Святые в истории. Жития святых в новом формате. IV–VII века — страница 13 из 35

Антиохийская кафедра была древней, апостольской и в середине IV века еще пыталась соперничать с Римом, Александрией, Иерусалимом и Константинополем. Все, что происходило в церковной жизни Антиохии – поместные соборы, смена епископов, противостояние церковных партий, находилось под пристальным вниманием всего христианского мира.

Отец Иоанна, Секунд, был воеводой в императорском войске (по другим сведениям – чиновником), он умер вскоре после рождения сына.
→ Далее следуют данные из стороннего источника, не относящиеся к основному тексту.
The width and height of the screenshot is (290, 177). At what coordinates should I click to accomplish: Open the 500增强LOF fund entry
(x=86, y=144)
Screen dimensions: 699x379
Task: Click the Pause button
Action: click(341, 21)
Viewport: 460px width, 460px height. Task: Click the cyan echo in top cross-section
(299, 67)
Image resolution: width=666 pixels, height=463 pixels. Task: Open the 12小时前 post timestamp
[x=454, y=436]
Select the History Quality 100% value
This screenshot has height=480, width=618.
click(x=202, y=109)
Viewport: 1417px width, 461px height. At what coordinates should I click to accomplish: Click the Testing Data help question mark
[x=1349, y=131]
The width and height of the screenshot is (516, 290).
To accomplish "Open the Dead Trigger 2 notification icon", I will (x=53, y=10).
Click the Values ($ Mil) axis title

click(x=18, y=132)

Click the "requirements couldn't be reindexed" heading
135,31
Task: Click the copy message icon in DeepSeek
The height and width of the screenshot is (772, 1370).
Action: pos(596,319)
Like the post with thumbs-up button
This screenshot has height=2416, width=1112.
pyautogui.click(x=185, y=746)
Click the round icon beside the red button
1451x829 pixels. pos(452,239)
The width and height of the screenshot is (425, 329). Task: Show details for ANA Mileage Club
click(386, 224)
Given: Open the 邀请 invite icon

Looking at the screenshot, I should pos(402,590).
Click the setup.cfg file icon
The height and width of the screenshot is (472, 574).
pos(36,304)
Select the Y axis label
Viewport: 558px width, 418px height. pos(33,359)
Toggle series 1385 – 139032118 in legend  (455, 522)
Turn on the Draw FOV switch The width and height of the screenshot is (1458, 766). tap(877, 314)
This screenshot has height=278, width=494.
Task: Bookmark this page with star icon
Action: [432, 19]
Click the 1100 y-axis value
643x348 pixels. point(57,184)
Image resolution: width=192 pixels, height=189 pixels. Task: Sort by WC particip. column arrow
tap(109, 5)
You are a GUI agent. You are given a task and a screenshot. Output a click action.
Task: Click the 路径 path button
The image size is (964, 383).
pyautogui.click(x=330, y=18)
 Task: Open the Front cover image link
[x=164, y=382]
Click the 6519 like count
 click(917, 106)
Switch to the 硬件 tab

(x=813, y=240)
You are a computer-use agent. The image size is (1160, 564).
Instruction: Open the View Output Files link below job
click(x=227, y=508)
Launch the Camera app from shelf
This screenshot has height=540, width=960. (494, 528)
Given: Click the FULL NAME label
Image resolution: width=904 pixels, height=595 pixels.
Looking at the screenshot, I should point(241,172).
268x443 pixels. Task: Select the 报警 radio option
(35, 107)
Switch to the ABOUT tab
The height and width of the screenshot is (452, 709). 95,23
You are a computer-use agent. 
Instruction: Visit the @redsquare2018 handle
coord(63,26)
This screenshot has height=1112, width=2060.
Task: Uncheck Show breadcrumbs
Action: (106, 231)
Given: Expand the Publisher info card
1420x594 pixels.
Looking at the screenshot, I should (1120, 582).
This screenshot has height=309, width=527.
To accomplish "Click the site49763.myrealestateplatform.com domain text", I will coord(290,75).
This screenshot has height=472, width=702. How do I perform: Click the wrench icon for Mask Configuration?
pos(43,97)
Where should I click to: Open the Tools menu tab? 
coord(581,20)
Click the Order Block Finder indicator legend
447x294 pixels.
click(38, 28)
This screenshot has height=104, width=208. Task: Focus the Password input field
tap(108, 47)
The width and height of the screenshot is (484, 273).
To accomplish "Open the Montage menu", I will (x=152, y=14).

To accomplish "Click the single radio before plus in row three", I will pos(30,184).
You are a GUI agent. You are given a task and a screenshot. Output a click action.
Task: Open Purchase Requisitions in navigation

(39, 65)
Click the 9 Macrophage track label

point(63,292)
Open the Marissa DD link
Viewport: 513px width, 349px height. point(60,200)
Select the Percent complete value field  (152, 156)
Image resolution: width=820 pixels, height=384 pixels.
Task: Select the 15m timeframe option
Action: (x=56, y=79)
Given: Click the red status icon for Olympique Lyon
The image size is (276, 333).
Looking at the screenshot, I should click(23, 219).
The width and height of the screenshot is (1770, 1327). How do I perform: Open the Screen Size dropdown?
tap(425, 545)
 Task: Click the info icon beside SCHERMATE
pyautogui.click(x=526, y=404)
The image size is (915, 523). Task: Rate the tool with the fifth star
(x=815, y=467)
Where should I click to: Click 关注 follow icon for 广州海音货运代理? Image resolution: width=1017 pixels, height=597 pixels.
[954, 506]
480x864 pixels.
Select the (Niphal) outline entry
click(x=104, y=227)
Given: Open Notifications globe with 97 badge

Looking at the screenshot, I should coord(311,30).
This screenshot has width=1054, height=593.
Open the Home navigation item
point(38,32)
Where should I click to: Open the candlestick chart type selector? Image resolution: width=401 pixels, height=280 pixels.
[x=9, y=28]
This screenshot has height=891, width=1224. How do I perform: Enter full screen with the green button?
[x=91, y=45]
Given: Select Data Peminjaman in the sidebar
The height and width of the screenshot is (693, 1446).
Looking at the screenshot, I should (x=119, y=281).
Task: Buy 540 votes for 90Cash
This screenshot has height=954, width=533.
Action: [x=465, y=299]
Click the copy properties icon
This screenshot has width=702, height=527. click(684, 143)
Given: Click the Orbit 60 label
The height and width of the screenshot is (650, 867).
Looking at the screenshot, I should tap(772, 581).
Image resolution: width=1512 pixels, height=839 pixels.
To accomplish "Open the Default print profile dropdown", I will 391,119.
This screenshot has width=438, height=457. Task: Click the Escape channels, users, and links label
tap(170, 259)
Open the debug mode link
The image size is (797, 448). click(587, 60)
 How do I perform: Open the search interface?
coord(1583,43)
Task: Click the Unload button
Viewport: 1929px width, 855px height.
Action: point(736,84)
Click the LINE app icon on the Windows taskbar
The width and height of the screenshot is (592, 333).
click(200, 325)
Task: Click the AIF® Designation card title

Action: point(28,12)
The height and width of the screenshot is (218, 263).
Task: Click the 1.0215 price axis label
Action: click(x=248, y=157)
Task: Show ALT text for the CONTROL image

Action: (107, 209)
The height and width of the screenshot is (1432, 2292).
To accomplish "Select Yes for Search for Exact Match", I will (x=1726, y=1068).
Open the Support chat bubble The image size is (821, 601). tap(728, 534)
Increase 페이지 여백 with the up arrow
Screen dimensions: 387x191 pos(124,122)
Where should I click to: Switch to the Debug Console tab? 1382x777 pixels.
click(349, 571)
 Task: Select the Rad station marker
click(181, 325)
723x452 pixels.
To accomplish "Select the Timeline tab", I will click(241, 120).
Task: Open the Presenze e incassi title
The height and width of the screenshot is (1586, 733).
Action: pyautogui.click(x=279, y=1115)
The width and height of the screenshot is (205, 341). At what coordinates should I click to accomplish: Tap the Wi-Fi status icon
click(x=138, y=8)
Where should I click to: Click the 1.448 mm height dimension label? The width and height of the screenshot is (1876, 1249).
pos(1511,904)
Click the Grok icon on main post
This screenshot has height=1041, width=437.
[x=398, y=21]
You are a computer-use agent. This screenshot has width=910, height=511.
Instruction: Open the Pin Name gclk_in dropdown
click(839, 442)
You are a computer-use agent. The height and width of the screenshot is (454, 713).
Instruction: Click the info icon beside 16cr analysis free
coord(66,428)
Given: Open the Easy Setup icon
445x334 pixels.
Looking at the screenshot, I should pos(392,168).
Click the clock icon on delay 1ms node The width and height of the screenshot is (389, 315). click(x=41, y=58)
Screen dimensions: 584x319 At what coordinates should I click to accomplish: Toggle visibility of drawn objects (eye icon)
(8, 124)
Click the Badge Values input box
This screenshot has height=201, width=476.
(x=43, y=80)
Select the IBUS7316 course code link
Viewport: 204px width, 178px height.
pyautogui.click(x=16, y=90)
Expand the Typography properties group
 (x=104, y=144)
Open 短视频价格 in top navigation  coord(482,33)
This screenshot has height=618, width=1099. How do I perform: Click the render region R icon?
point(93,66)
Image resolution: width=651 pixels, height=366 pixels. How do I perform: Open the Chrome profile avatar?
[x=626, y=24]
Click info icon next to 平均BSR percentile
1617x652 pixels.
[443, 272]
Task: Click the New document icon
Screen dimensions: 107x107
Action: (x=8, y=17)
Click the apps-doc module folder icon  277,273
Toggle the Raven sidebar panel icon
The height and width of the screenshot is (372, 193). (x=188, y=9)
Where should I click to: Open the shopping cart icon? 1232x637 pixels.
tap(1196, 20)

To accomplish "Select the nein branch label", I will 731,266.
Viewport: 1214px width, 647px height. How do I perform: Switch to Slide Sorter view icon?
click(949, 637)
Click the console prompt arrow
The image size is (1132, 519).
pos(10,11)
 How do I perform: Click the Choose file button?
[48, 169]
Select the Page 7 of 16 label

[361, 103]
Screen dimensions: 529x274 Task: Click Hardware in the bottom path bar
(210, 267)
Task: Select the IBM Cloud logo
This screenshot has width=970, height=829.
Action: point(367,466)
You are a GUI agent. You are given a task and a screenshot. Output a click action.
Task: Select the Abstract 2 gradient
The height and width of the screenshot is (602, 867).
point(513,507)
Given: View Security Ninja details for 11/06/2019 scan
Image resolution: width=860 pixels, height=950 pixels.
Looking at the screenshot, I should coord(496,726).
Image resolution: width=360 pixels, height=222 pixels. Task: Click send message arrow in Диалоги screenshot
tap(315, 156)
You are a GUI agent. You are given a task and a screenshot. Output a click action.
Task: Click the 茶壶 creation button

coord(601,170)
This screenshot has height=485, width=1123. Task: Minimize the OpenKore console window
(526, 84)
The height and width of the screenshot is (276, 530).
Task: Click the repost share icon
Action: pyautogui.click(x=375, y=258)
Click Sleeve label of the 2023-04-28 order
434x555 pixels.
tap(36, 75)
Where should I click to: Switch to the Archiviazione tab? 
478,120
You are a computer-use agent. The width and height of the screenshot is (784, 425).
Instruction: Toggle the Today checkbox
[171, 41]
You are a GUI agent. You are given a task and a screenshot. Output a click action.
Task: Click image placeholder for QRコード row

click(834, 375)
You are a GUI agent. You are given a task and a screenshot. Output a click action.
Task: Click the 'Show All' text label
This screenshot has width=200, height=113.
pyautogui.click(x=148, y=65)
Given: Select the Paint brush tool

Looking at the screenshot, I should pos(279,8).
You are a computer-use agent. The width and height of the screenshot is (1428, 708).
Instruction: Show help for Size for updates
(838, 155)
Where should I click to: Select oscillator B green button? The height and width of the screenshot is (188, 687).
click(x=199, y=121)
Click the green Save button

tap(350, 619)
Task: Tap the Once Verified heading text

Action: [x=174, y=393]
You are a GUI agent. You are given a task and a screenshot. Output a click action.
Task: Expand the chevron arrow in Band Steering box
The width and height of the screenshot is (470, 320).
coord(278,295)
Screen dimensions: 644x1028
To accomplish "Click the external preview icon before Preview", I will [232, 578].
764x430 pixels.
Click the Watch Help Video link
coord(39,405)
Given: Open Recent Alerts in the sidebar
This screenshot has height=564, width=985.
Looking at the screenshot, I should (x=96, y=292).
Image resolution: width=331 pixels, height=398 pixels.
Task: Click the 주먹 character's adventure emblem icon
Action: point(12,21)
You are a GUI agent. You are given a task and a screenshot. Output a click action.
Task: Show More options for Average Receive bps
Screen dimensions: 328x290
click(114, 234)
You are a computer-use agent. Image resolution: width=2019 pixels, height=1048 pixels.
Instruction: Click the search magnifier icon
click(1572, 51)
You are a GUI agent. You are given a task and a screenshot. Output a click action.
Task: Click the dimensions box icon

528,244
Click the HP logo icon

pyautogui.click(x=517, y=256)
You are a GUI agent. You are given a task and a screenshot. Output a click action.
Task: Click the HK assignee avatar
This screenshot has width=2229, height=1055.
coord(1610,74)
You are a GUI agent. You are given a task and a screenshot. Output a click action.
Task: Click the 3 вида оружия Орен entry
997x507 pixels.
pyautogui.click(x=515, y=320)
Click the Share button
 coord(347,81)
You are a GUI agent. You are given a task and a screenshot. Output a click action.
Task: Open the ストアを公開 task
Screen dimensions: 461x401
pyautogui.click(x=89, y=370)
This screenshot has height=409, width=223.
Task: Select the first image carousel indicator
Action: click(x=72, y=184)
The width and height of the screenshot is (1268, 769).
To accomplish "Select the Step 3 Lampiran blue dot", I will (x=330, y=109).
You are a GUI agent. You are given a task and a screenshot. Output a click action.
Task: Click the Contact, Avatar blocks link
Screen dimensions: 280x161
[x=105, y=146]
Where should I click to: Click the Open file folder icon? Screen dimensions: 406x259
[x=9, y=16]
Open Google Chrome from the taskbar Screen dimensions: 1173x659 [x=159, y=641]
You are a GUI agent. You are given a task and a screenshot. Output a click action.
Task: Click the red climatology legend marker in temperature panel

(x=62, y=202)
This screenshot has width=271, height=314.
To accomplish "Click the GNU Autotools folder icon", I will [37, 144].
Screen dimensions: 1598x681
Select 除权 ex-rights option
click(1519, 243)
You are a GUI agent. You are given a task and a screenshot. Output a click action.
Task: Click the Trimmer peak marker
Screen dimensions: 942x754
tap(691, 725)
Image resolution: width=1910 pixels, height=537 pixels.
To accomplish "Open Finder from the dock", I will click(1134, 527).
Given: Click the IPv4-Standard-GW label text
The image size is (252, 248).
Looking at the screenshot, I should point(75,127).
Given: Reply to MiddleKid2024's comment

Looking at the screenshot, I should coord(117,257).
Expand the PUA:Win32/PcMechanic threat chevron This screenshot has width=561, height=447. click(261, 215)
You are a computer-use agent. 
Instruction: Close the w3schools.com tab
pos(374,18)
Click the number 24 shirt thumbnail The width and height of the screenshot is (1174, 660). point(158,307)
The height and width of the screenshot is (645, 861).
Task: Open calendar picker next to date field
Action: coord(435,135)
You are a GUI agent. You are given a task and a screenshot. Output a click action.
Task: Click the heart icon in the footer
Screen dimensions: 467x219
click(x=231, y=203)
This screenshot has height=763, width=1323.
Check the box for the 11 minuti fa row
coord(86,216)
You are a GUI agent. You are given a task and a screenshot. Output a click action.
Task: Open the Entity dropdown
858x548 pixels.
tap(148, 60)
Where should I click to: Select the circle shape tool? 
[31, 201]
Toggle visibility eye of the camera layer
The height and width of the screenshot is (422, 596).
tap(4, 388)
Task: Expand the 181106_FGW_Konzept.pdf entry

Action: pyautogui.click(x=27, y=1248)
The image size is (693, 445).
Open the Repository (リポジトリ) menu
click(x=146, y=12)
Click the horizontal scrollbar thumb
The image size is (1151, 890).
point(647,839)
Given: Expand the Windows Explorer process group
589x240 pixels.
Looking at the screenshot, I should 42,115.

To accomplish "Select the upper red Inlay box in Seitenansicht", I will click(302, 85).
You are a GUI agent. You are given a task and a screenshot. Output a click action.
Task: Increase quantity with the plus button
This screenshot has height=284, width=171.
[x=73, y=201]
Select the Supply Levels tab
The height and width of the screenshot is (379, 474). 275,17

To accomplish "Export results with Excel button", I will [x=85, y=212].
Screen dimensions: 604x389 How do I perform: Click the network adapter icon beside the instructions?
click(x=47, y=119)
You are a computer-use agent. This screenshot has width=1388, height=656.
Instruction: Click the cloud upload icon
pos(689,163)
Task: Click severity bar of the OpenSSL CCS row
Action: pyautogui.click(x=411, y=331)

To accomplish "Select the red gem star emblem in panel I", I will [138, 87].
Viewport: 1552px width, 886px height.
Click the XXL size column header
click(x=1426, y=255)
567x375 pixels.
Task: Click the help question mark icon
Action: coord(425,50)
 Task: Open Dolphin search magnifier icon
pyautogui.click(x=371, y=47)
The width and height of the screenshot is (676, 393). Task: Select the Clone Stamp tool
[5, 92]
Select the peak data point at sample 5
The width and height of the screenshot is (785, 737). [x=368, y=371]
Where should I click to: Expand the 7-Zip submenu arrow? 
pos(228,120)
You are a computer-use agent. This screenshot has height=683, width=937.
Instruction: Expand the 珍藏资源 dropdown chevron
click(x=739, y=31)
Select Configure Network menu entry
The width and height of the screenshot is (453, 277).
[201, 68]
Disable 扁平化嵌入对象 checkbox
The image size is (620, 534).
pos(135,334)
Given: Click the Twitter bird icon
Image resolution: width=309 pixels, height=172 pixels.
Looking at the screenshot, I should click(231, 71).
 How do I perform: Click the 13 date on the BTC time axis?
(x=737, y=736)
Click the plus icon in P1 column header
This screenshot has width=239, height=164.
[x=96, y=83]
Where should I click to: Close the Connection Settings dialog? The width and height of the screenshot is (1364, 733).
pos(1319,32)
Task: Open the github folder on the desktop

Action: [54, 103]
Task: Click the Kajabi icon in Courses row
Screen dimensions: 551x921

Все заботы о доме легли на мать Иоанна, Анфусу, которая больше не вышла замуж, посвятив себя детям (у Иоанна была еще старшая сестра).

Анфуса рано заметила способности сына и постаралась дать ему хорошее образование: несколько лет Иоанн учился красноречию у знаменитого в Антиохии ритора Либания.

Судя по всему, Иоанн уже тогда обладал независимым характером. Его не все устраивало в школе, где учитель откровенно тосковал по прежним временам и ругал императора Константина с его наследниками за то, что они вычеркнули из жизни «всякий священный закон».

Сам Иоанн вырос в христианской семье, а его тетка по отцовской линии была даже диаконисой в антиохийской церкви. Поэтому, как пишет церковный историк Сократ Схоластик, Иоанн, рано «переменив одежду и поступь, направил свой ум к чтению Священного Писания и начал постоянно ходить в церковь».

Мало того, он убедил и своих друзей по школе, Феодора и Максима, «оставить жизнь роскошную и избрать простую и скромную». Оба его школьных друга впоследствии станут епископами.

Отрочество Иоанна пришлось на время, когда в церковной жизни Антиохии происходили бурные и даже скандальные события.



Пещерная церковь Святого Петра в Антиохии (современная Антакия, Турция). I в.


Чего стоил один только Антиохийский собор 358 года, где епископы-ариане Евдоксий и Аэций открыто насмехались над Христом и кощунственно вышучивали Его Божество – к негодованию других христиан. В Антиохии тех, кто держался исповедования никейского Символа веры, называли евстафианами, по имени антиохийского епископа Евстафия, который председательствовал на Первом Вселенском соборе и был убежденным никейцем.

В дни низложения арианами Евстафия с епископской кафедры в Антиохии произошли такие народные волнения, что в город пришлось ввести императорские войска и дело едва не дошло до мечей.

«Произошло сильное возмущение, да и после, когда избирали епископа, часто возгоралась такая вражда, что народ, разделившись на две стороны, едва не разрушил всего города», – пишет в «Церковной истории» Сократ Схоластик. И сообщает важную информацию о том, что в противоборство церковных партий были вовлечены все антиохийцы, так как «и к той, и к другой стороне присоединилась и городская община».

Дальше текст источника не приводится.